I was anxious with my first baby to do everything right. Once I let that fierce fire of flame settle into my heart, its burned more brightly every day since their four births.
We have a great program at our church that ministers to young moms, gets them into The Word and in fellowship with each other during this needy phase of mothering. It blesses moms, children and families with maturity in faith that not only advances our Lord’s Kingdom but also grows women of insight and depth. I’ve had the privilege to know some of these young women. They are delightful!
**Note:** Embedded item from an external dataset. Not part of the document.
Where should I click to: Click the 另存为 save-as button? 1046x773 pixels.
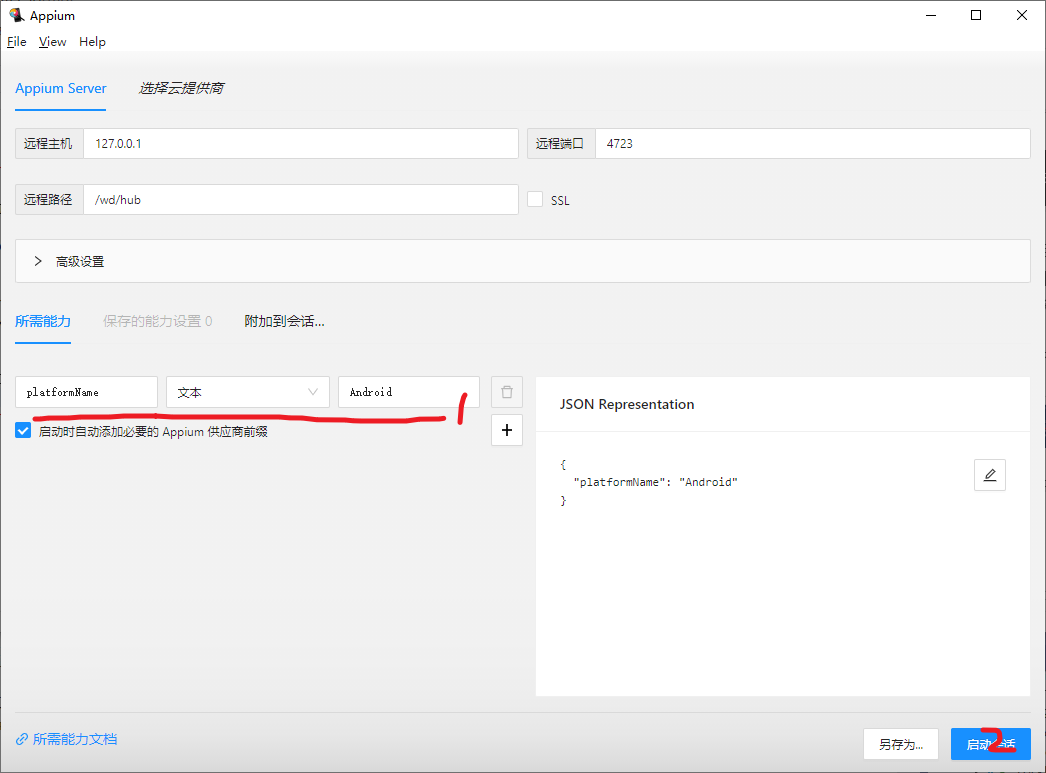[900, 743]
So I encourage young moms: find a Bible study/start one. . .find a mentor or mentors program in your church!!! GROW. . .GROW. . .GROW!!! It will enrich your life and the strength of your marriage in ways you can’t begin to imagine.
1 Corinthians 13:13
God did not highlight verses for me. (My relationship with the Lord began as a child with Psalm 123) I began my first Bible study after my mom died at the age of thirty. “Disciple,” a year long commitment in our Methodist Church. After a year of intense study, I left with more questions than answers. All in God’s time. He exposed me to the Truth and blessed me with seasoned authentic Christians 🙂 Yet, through continuous Bible Studies, nothing seemed to stand out personally. There will be verses I will share over the next weeks, that all have significance to me, but I start here, because this is my life verse. I was reading on my back porch, spinning with this ALS diagnosis, and this verse entered my next life-moment and grace grew like seeds in the wind. I’ve since seen power being perfected through weaknesses in my character, my marriage, my parenting, “my ministry,” my friendships and my life workings through the circumstance of this disease. The cost of this disease is incomprehensible. It is not a sweet, soft grace that falls gently like a new-fallen snow. It is a grace that grits its teeth through the fierce hunger that comes in the dark of the night on an empty stomach.
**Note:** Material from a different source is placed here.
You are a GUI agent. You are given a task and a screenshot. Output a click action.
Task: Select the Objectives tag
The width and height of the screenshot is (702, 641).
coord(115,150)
- Intimacy of my faith. I was private with how and when I expressed it. I wasn’t hiding it. God was teaching me good stewardship. This experience has exposed those seeds to the winds. My four daughters have learned more about my faith in the last two years than perhaps all the years prior in our “normal mother-daughter moments.” It is the power perfected in the intimacy of grace that grows sufficiency.
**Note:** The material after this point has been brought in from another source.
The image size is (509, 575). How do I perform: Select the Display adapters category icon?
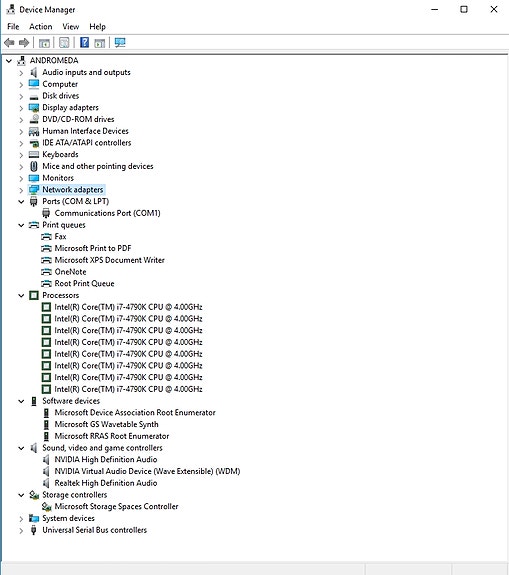coord(34,107)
- Legacy of life. I was full speed ahead with family in tow, creativity and passion for our Lord oozing out of every crack and crevice and en-joying every minute of my “Kingdom Play.” I never would have slowed enough to craft this Blog or play with a book. Both small endeavors, they do vest some thing tangible for my family. It is the power perfected in the silliness of grace in which life launches big.
- Love reaches beyond. I have never felt loved with such intentional devotion. God has brought new friends with which I would never have crossed paths. Current friends God placed in new places. Old friends God brought to new heights. It’s the kind of love I anticipated in heaven but never expected to experience here on earth. My understanding, as is my family’s, of the limitless potential with the heart for love, is forever challenged. It is the power perfected in the grace from loss that opens into possibilities.